Relativamente aos investimentos e à discussão acerca da construção de um novo velódromo, Gabriel Mendes admite que se tivermos mais velódromos, há benefícios para o ciclismo de pista e para o próprio ciclismo em geral. Nota que para essa realidade ser exequível é necessário investimento. O velódromo é um instrumento de trabalho onde os atletas mais jovens podem desenvolver competências técnicas que têm impactos noutras vertentes. Sublinha que é necessário manter as estruturas já construídas em boas condições, e deixa um apelo: 'Venham os investidores, que o investimento será bem alocado.'"
Gabriel Mendes continua a destacar-se como selecionador, e o seu trabalho é reconhecido, não só através dos resultados dos seus atletas, mas também pela atribuição de prémios e distinções do Comité Olímpico Português. A dedicação e o compromisso de Gabriel Mendes ao ciclismo de pista têm sido fundamentais para o crescimento da modalidade em Portugal.

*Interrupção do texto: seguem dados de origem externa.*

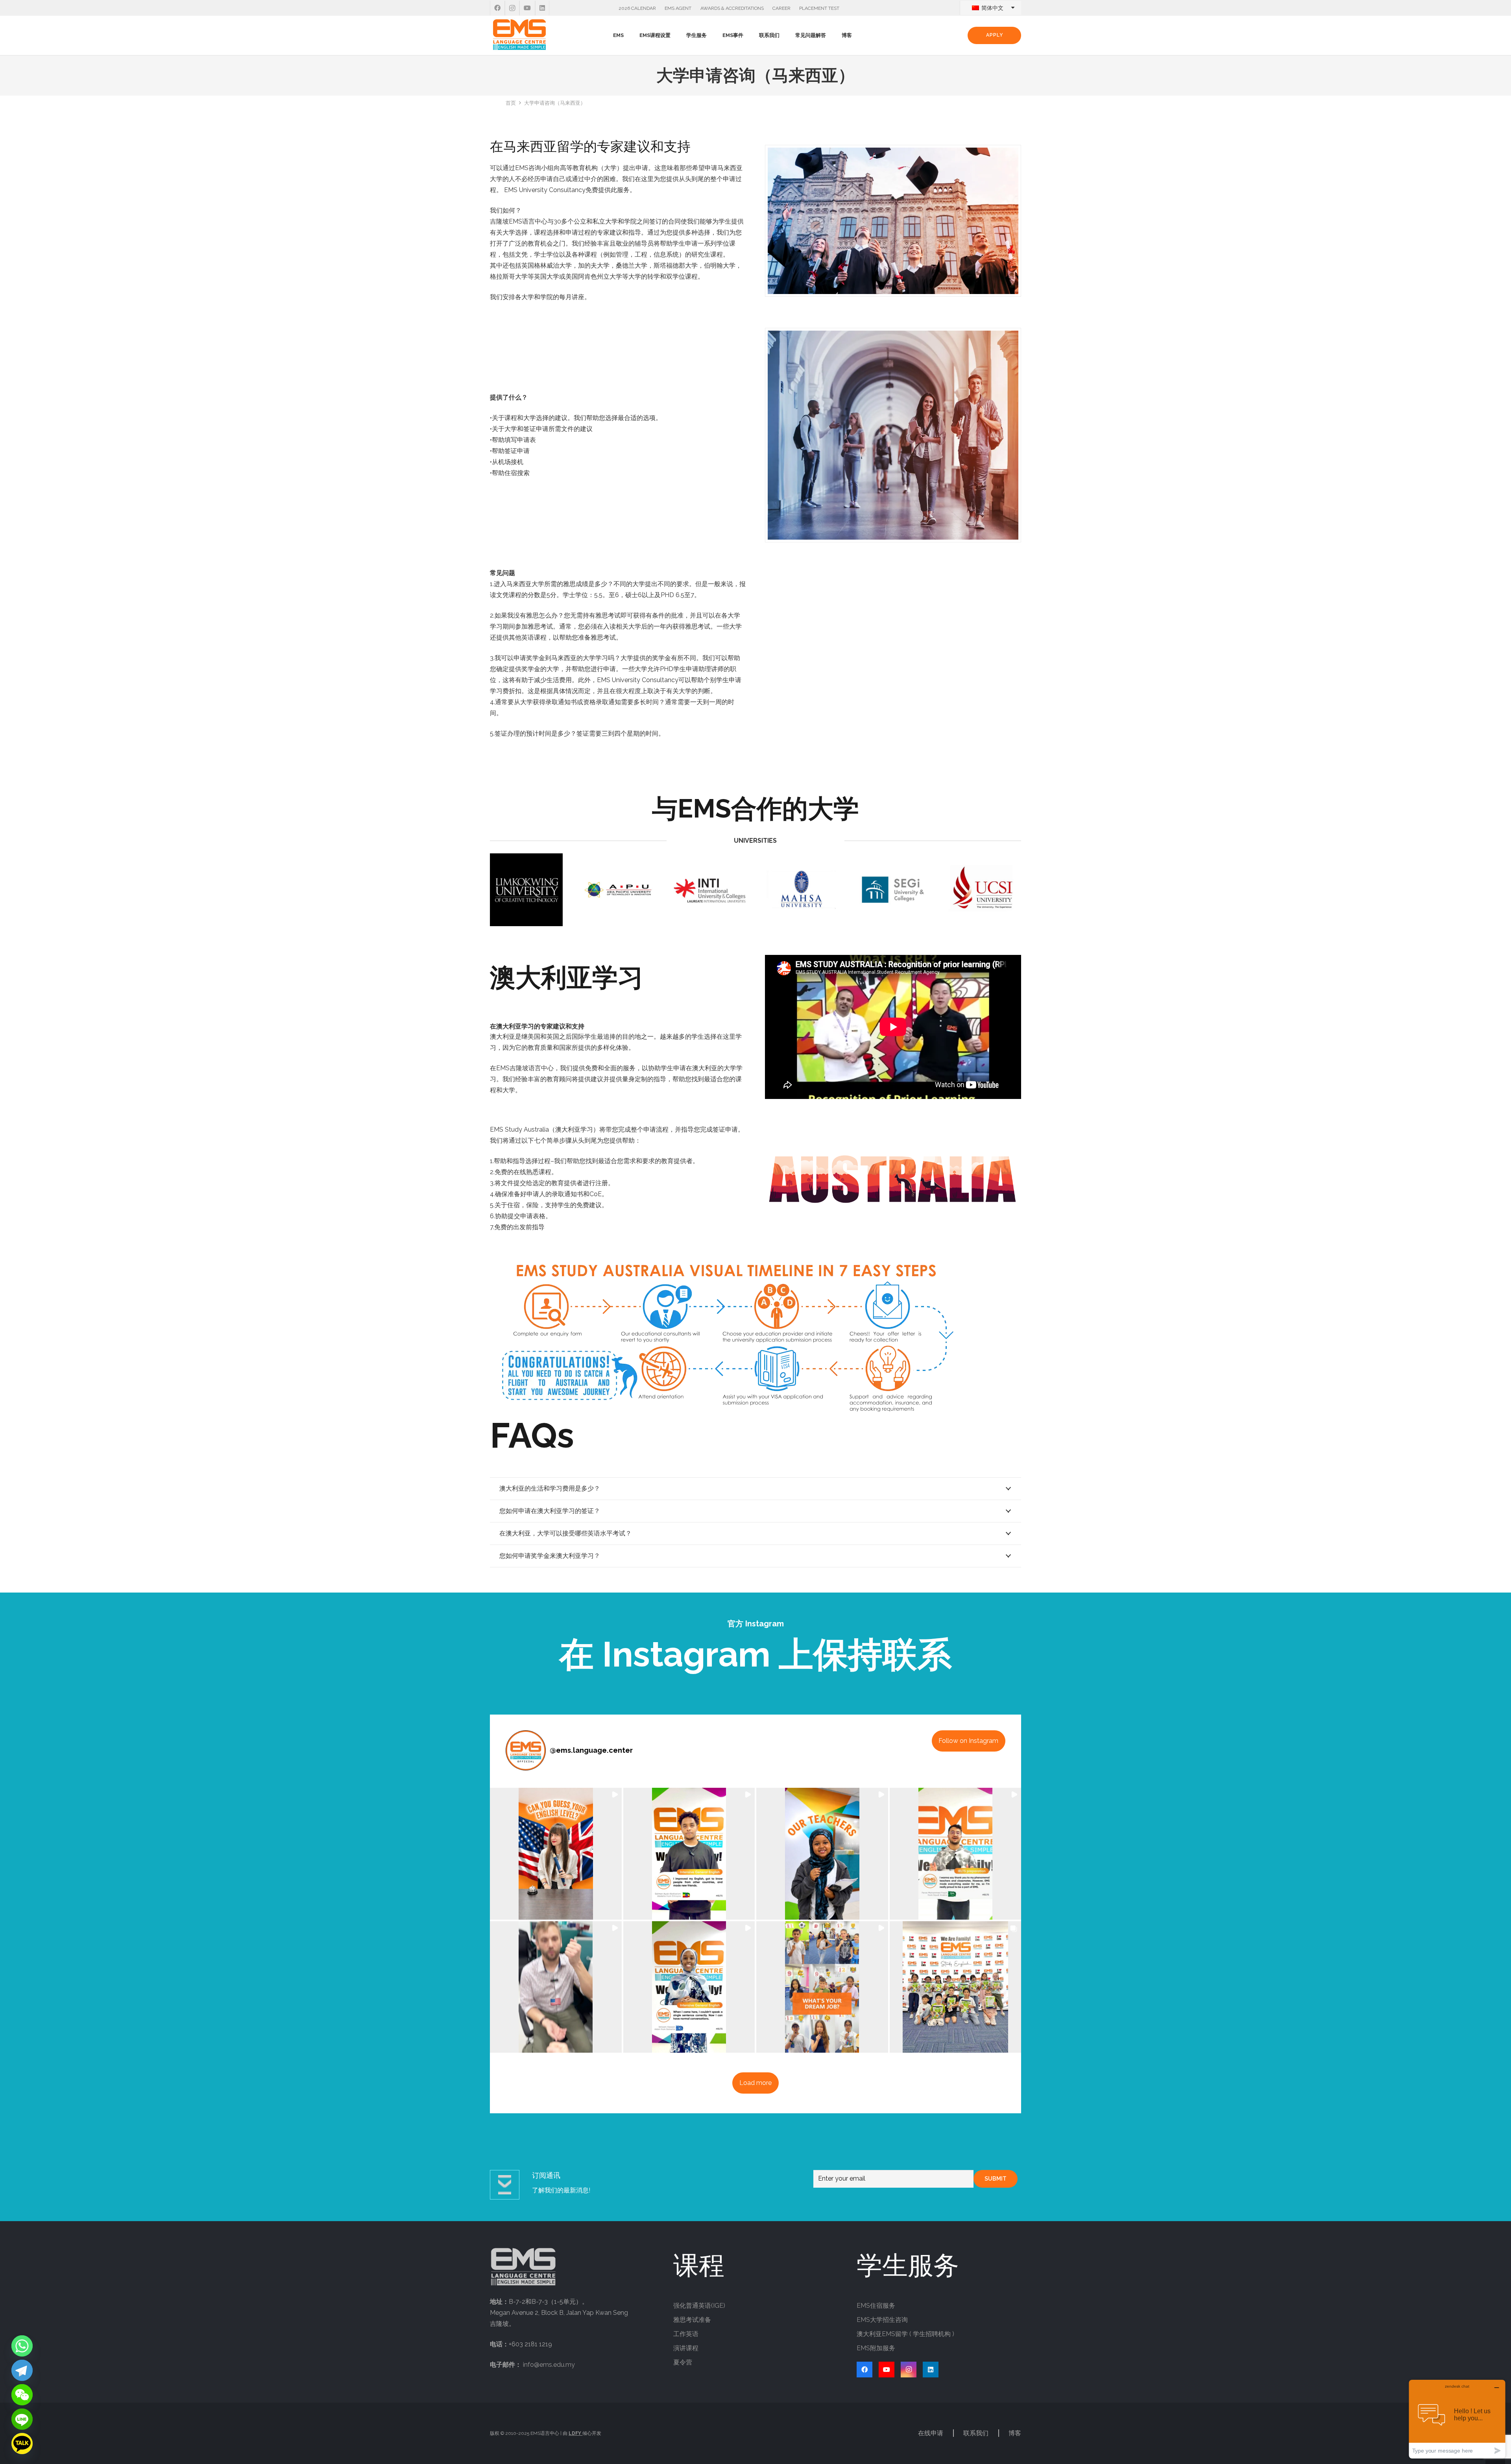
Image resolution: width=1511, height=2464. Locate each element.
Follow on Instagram (968, 1740)
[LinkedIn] (542, 8)
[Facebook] (497, 8)
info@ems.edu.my (549, 2364)
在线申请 (930, 2433)
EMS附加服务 (876, 2348)
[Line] (22, 2419)
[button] (627, 35)
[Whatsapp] (22, 2346)
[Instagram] (512, 8)
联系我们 (975, 2433)
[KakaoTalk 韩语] (22, 2443)
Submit (996, 2178)
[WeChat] (22, 2394)
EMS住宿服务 (876, 2305)
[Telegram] (22, 2370)
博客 (1015, 2433)
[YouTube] (527, 8)
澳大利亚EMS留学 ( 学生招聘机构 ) (905, 2334)
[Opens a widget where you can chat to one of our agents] (1457, 2419)
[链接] (519, 35)
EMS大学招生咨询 (882, 2319)
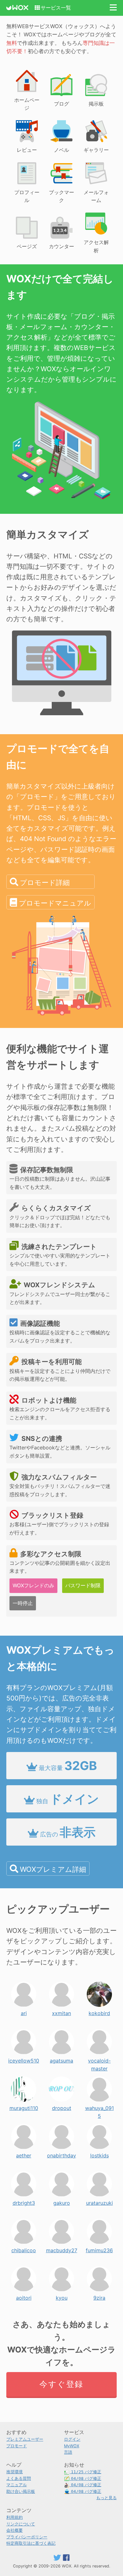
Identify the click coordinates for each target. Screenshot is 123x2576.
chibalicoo (23, 2248)
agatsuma (61, 2059)
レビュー (27, 150)
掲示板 (96, 104)
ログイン (72, 2439)
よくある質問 (18, 2478)
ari (24, 2011)
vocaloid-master (99, 2059)
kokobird (99, 2011)
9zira (99, 2296)
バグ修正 (86, 2471)
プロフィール (26, 196)
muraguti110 (23, 2106)
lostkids (99, 2153)
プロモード (16, 2446)
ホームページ (26, 104)
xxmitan (61, 2011)
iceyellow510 (23, 2059)
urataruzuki (99, 2201)
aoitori (24, 2296)
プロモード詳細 (45, 882)
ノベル (61, 150)
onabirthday (61, 2153)
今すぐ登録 (61, 2384)
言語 (68, 2452)
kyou (61, 2296)
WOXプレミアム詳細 (53, 1869)
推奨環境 (14, 2471)
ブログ (61, 104)
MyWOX (71, 2446)
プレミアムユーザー (24, 2439)
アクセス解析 (96, 246)
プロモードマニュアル (55, 903)
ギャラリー (96, 150)
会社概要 (14, 2530)
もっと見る (106, 2497)
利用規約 (14, 2517)
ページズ (27, 246)
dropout (61, 2106)
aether (23, 2153)
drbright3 (24, 2201)
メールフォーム (96, 196)
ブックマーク (61, 196)
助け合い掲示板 (20, 2491)
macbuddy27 (61, 2248)
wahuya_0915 (99, 2106)
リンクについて (20, 2524)
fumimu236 (99, 2248)
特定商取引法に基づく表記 (31, 2543)
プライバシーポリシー (26, 2537)
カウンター (61, 246)
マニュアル (16, 2484)
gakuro (61, 2201)
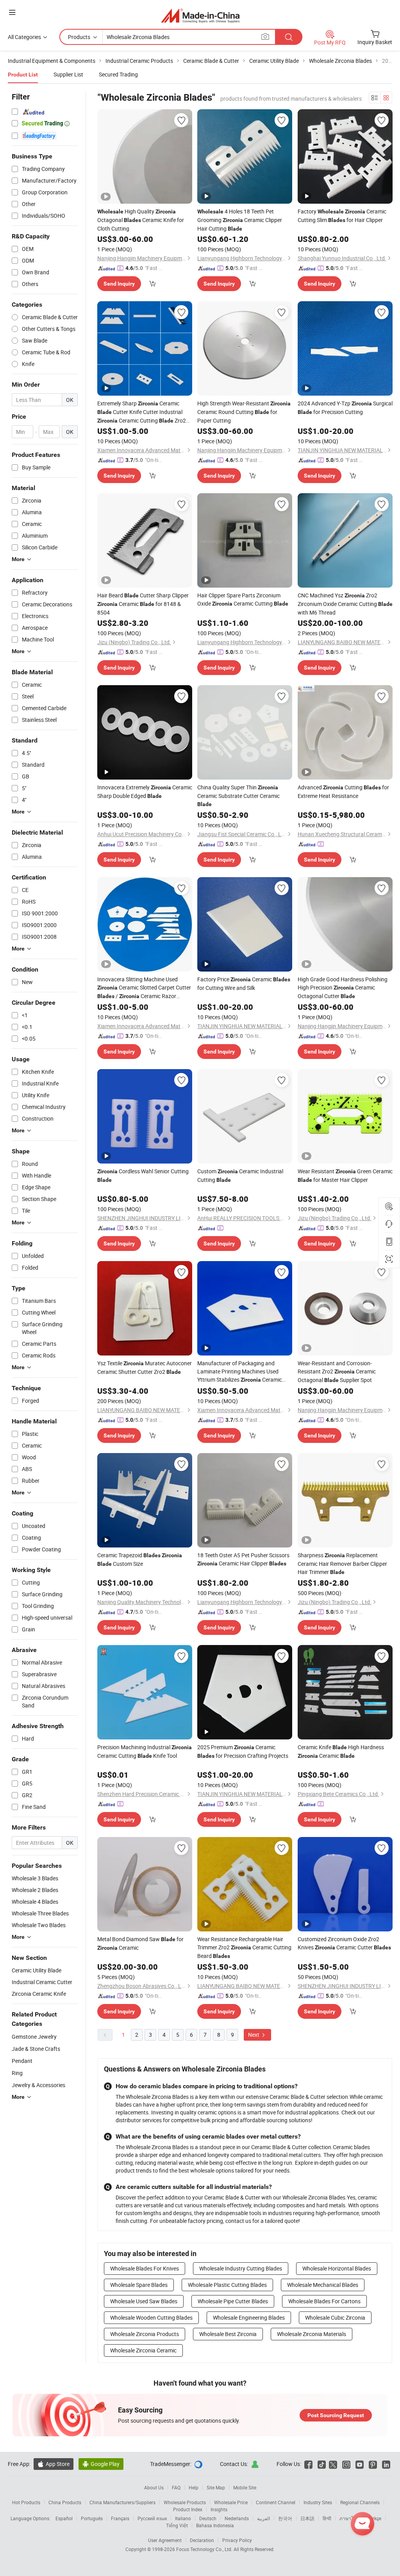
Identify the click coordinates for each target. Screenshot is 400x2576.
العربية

Os objetivos passam por manter o trabalho realizado até então e consolidar a formação, reconhecendo que o processo de aperfeiçoamento é contínuo e que a seleção nacional de pista ainda tem margem de crescimento. Como o próprio afirma: "Apesar de termos sido campeões olímpicos, temos coisas para melhorar e é sobre isso que nos temos de focar nos próximos dois anos antes de voltarmos ao processo de apuramento para os próximos Jogos Olímpicos. Temos diversas competições até lá, Europeus e Mundiais, para procurarmos os melhores resultados para a nossa nação."
Esta visão demonstra o compromisso contínuo com a excelência e o desenvolvimento do ciclismo de pista em Portugal, mesmo após o sucesso olímpico. Gabriel Mendes reconhece a importância de não se acomodar com as conquistas alcançadas, mas sim de usar esse sucesso como motivação para continuar a evoluir e a buscar novos patamares de desempenho para o ciclismo português.
Com uma visão clara e paixão pela modalidade, Gabriel Mendes continua a moldar o futuro do ciclismo nacional, preparando novas gerações para competições internacionais e elevando o perfil do desporto no nosso país.